A adoção deste sistema de produção pelo agricultor, pressupõe a utilização de tecnologias modernas, como as de sensoriamento remoto, dos sistemas de informação geográficas (GIS), do sistema de posicionamento global (GPS), de máquinas e de equipamentos para aplicação localizada de insumos a taxas variadas.

Na figura 8 pode-se observar os operários da Fazenda Campo Bom participando de curso de aperfeiçoamento para manuseio de máquinas agrícolas.

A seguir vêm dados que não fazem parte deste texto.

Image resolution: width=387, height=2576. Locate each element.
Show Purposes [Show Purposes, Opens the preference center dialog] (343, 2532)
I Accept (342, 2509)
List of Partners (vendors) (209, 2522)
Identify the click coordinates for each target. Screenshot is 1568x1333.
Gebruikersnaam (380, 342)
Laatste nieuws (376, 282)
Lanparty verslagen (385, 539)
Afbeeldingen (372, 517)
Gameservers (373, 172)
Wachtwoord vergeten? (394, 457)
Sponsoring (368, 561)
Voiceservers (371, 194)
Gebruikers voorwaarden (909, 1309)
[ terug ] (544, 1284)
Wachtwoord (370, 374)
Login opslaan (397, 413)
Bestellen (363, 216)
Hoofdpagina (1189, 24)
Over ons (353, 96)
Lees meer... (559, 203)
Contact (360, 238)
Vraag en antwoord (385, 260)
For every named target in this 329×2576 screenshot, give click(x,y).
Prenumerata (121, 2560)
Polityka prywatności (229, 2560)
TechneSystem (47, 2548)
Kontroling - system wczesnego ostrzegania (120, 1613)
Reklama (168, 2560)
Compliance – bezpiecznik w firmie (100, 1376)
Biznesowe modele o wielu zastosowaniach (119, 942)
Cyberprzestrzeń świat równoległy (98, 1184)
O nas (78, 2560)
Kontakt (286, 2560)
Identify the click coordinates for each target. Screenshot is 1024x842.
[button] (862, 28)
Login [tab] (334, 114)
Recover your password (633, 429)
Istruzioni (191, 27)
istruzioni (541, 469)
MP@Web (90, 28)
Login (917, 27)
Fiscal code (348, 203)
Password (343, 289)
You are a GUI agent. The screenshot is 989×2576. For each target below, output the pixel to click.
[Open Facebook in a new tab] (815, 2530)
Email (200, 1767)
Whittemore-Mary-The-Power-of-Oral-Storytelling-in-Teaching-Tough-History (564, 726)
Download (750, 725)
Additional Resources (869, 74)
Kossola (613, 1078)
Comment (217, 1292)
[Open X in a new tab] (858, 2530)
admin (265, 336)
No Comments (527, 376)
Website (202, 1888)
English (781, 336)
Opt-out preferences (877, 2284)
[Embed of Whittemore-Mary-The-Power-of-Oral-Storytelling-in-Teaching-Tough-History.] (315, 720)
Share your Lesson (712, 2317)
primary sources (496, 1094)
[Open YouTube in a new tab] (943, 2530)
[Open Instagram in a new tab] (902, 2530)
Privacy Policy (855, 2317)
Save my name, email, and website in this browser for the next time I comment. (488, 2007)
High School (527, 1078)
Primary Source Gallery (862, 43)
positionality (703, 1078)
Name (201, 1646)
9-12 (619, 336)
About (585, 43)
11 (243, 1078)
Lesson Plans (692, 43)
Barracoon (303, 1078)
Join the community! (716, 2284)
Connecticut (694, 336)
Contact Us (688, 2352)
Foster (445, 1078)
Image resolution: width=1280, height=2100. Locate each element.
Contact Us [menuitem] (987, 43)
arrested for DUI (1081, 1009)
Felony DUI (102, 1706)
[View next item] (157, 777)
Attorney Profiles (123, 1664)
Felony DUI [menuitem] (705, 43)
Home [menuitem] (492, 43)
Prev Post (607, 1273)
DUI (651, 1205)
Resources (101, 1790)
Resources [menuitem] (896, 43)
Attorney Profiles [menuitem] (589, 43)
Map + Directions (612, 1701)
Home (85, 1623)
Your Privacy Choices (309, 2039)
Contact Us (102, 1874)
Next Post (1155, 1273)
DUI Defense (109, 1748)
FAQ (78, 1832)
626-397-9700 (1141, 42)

A fazenda possui um programa de treinamento de pessoal que planeja cursos e treinamentos de funcionários pelo menos duas vezes ao ano.

Figura 8 – Chapadão do Sul (MS): operários da Fazenda Campo Bom – curso de aperfeiçoamento, jan. 2005. Fonte: Arquivos da Fazenda Campo Bom.

Em 1979, o Grupo Hering Têxtil do Brasil adquiriu 1050 hectares no município, onde foi instalado o armazém da CEVAL alimentos e toda a infra-estrutura para alojar os funcionários da unidade e também da lavoura. O gerente do armazém nesta época era o Sr. Itacir Luiz Brustolin e da lavoura era o Sr. Olavo que veio de Gaspar (PR) com a família. Ao redor do armazém foram construídas as casas, refeitórios e dormitórios, em forma de C. Essa arquitetura montada ainda permanece sem nenhuma alteração (LORENZON, 2003).

Em 1980 foi aberta uma escola para atender os filhos dos funcionários e demais alunos do entorno. Em 1981 a área agrícola foi vendida para a firma Kasper que montou armazém e continuou com a lavoura, pois o ramo da CEVAL era armazenagem para a exportação e transporte do produto e não estavam preparados para conciliar as duas coisas.

Em 2000, a CEVAL alimentos foi vendida para a Santista que hoje tem a dominação de Bunge Alimentos S/A. Cerca de 25 anos a CEVAL conviveu com as dificuldades dos agricultores da região e hoje ainda pode-se afirmar que Chapadão do Sul é uma área agricultável com grande potencial de produção e futuro promissor, e a empresa está sempre sincronizada para que exista uma perfeita integração de informações entre as zonas produtoras, unidades de industrialização e mercados consumidores (LORENZON, 2003).